We reproduce these results almost exactly, with \(n_v = 50257\) and \(n_b = 2048\):

Model | \(n_\ell\) | \(n_h\) | \(d_{m}\) | \(n_{params}\) |
---|---|---|---|---|

Small | 12 | 12 | 768 | 125 187 840 |

Medium | 24 | 16 | 1024 | 355 771 392 |

Large | 24 | 16 | 1536 | 760 149 504 |

XL | 24 | 24 | 2048 | 1 315 522 560 |

2.7B | 32 | 32 | 2560 | 2 651 220 480 |

6.7B | 32 | 32 | 4096 | 6 657 871 872 |

13B | 40 | 40 | 5140 | 12 952 106 100 |

175B | 96 | 96 | 12288 | 174 599 516 160 |

We could also break down the results by component:

Model | \(n_{params}\) | Attn | FFN | \(W_{te}\) | \(W_{pe}\) |
---|---|---|---|---|---|

Small | 1.25E+08 | 22.64% | 45.27% | 30.83% | 1.26% |

Medium | 3.56E+08 | 28.32% | 56.62% | 14.47% | 0.59% |

Large | 7.60E+08 | 29.82% | 59.62% | 10.16% | 0.41% |

XL | 1.32E+09 | 30.62% | 61.23% | 7.82% | 0.32% |

2.7B | 2.65E+09 | 31.65% | 63.30% | 4.85% | 0.20% |

6.7B | 6.66E+09 | 32.26% | 64.52% | 3.09% | 0.13% |

13B | 1.30E+10 | 32.64% | 65.28% | 1.99% | 0.08% |

175B | 1.75E+11 | 33.21% | 66.42% | 0.35% | 0.01% |

Generally speaking, the feed-forward networks will have almost twice as many parameters as the attention blocks. This is because the attention blocks have \(n_\ell(4d_m^2 + 4d_m)\) parameters, and the feed-forward networks have \(n_\ell(8d_m^2 + 5d_m)\). Thus the result follows because

\[\lim_{d_n \rightarrow \infty} \frac{n_\ell(4d_m^2 + 4d_m)}{n_\ell(8d_m^2 + 5d_m)} = 1/2.\]It would be misleading to say that parameter scaling is the *only* thing OpenAI
has accomplished technologically;
efficient training and inference of massively scaled models are significant
technical challenges requiring a good amount of clever engineering.

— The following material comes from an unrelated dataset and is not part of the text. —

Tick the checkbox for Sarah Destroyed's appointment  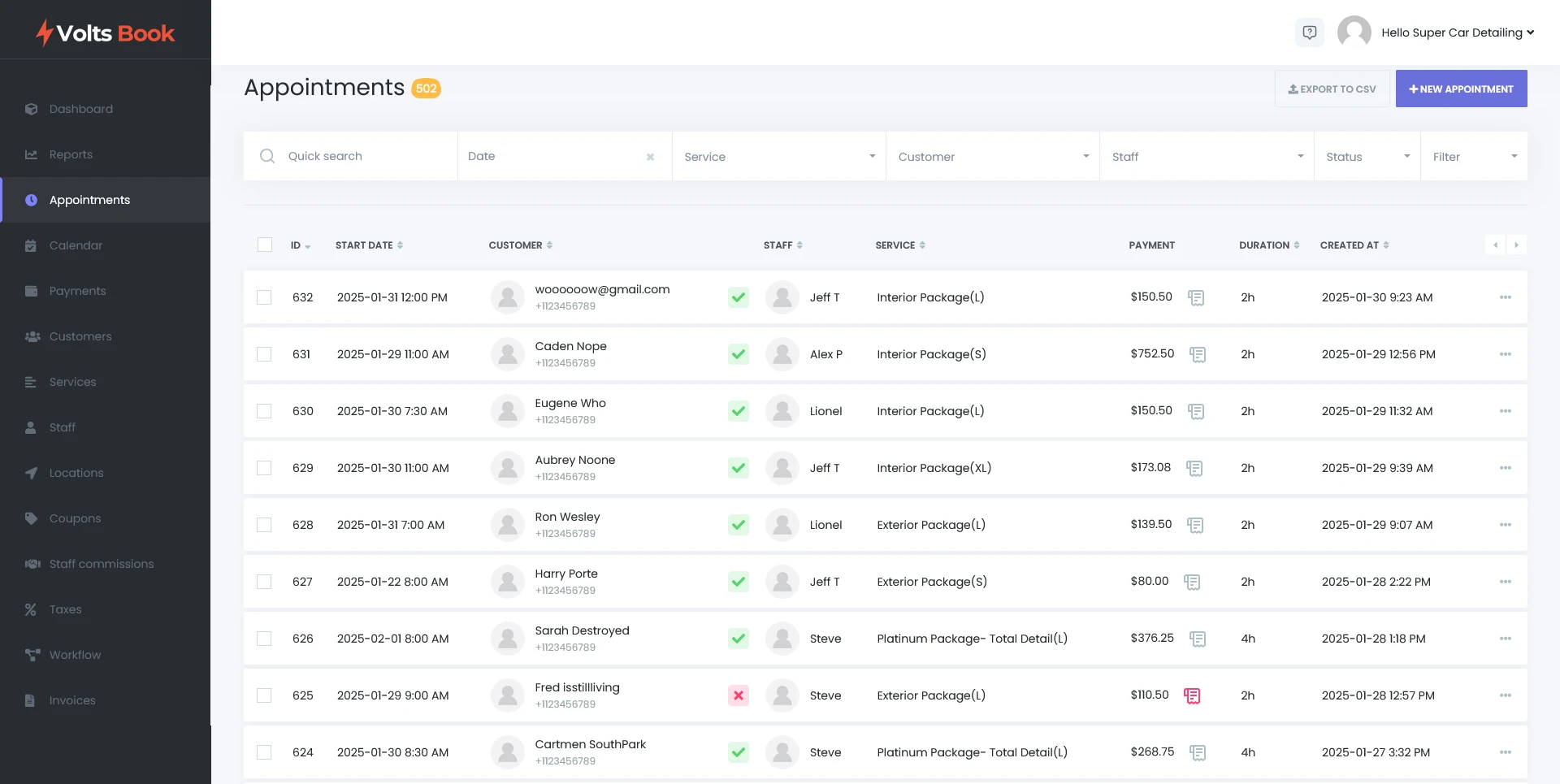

But if scaling and the engineering it requires are the main accomplishments of OpenAI since 2018, it seems clear that one can still build a competitor LLM company by combining preferential access to the capital markets with a keen and persistent bureaucratic acumen. We are fortunate in this respect to be in the early stages of this technology, where most work is still open-source and organizations are only beginning to reorient from splashy public demos to the industrial production of secrets. But as intellectual capital continues to form behind closed doors, upstarts will have an increasingly difficult time competing.

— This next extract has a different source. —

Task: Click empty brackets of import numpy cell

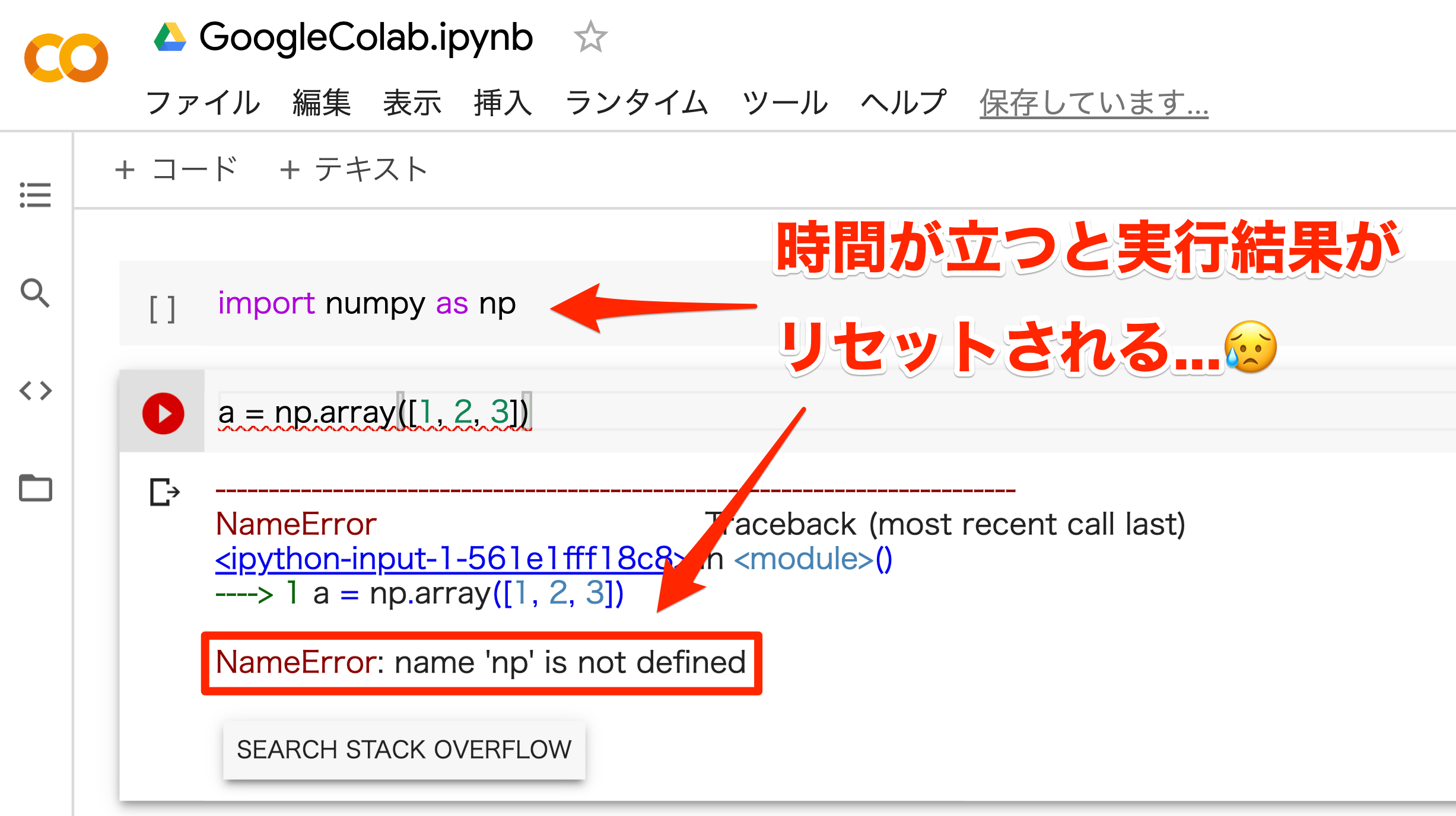Action: (x=162, y=309)
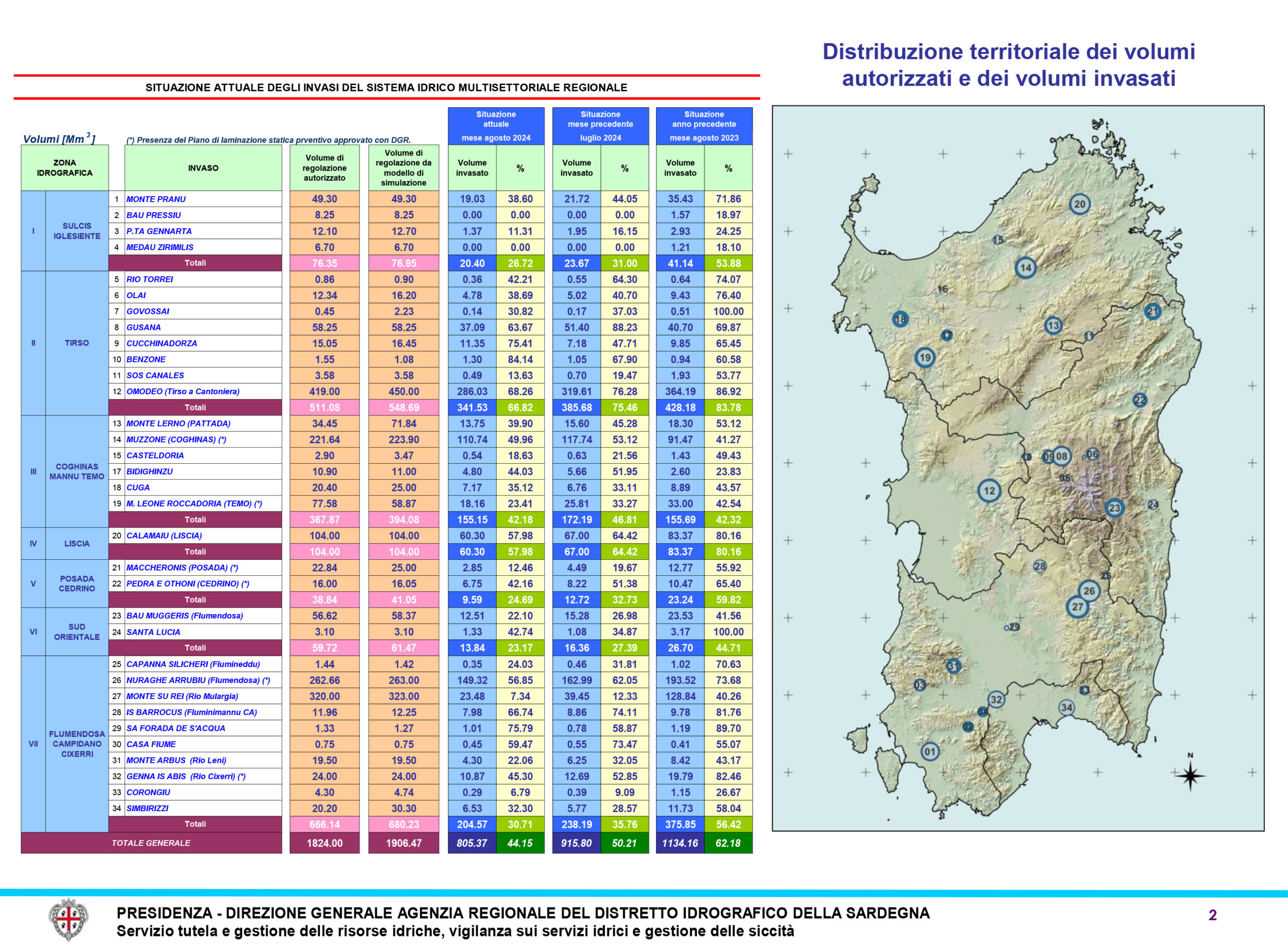1288x946 pixels.
Task: Click the green 44.15 total percentage cell
Action: tap(520, 843)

The analogy to semiconductor fabs is compelling but flawed. AI progress is sped along by the tailwinds of hardware advancements and Moore’s law, but there is no Moore’s law for semiconductor capital equipment itself; this latter fact alone justifies TSMC’s enormous capex and its symbiotic relationship with Apple. Instead, we should expect the systems layer of the LLM industry to increasingly resemble the quantitative trading industry: a dynamic landscape where a few players compete to build fast-moving organizations that can produce short-lived technical secrets on a regular basis, and where the knowledge of how to build such organizations can only be learned from within one.

In the limit, the power of the organization all falls down to the executive’s ability to raise capital and allocate it well. Who, then, shall contend with Sam Altman?